■ Passage provided
Plaintiff’s sixth cause of action alleges Violation of Civil and Constitutional Rights against Defendants, and her seventh cause of action alleges Conspiracy to Interfere with Civil Rights, 42 U.S.C. 1985. Here, Plaintiff alleges that Defendants acted to prevent Plaintiff from retaining an attorney. (FAC ¶¶ 16–19.)

 

As Defendants observe, “Plaintiff’s cause of action for Violation of Civil Rights has no reference to any statute or case law. Based on the allegations contained within the FAC, the only statute implicated is 42 U.S.C. Section 1985, as it is cited in Plaintiff’s cause of action of conspiracy to interfere with civil rights.” (Dem. 23:26–28.) Defendants further argue that “Plaintiff has merely made conclusory allegations that a conspiracy existed and has failed to plead facts in support of her claim.” (Id. at 24:11–12.)

 

Plaintiff argues in opposition that “directing defendant Fermelia to sign a declaration known to be Perjury and other actions that may rise to the intimidation for personal gain to interfere with due administration of justice, does in fact violate Civil rights and constitute a conspiracy.” (Pl.’s Opp. 7:15–17.) However, the Court notes that Plaintiff fails to cite to any legal authority supporting this contention. Furthermore, the Court agrees with Defendants that the FAC is uncertain as to which civil or Constitutional rights Defendants allegedly violated, or what acts or omissions constituted any such violations.

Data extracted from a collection
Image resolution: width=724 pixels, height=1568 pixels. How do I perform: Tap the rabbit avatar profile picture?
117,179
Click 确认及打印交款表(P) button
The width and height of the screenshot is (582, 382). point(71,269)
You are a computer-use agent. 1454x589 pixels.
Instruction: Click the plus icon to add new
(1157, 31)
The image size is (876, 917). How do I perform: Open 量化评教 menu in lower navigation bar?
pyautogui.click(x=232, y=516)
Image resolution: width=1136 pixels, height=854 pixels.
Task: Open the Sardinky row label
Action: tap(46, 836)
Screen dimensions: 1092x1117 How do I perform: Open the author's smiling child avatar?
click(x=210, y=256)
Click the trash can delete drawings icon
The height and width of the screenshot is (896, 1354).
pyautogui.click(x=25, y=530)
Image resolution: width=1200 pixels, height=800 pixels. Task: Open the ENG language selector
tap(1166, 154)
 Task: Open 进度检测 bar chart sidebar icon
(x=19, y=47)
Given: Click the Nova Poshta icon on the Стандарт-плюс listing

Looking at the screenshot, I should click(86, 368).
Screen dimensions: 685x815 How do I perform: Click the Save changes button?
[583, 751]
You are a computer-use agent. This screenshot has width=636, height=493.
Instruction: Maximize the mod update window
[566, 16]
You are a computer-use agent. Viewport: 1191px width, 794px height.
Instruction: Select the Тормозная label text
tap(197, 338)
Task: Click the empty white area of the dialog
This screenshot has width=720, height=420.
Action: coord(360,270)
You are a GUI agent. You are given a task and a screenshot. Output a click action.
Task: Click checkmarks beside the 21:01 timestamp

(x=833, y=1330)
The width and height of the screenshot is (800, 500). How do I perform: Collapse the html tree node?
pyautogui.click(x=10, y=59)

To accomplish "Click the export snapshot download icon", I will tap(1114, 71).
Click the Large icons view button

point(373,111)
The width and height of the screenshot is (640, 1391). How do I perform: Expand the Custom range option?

■ Things to do
a) Does each statement agree with the court ruling passage? Answer yes or no for each, quoting the deciding words. (i) Plaintiff's seventh cause of action alleges Conspiracy to Interfere with Civil Rights under 42 U.S.C. 1985. (ii) Plaintiff cites legal authority supporting her contention in opposition. (iii) The Court finds the FAC clear about which rights Defendants allegedly violated.
b) What does the court ruling passage say between "Plaintiff argues in" and "any such violations.", inclusive? Quote it.
The data are separate material from the court ruling passage.

■ Task-by-task outputs
a)
(i) Yes: "her seventh cause of action alleges Conspiracy to Interfere with Civil Rights, 42 U.S.C. 1985"
(ii) No: "Plaintiff fails to cite to any legal authority supporting this contention"
(iii) No: "the FAC is uncertain as to which civil or Constitutional rights Defendants allegedly violated"

b)
Plaintiff argues in opposition that “directing defendant Fermelia to sign a declaration known to be Perjury and other actions that may rise to the intimidation for personal gain to interfere with due administration of justice, does in fact violate Civil rights and constitute a conspiracy.” (Pl.’s Opp. 7:15–17.) However, the Court notes that Plaintiff fails to cite to any legal authority supporting this contention. Furthermore, the Court agrees with Defendants that the FAC is uncertain as to which civil or Constitutional rights Defendants allegedly violated, or what acts or omissions constituted any such violations.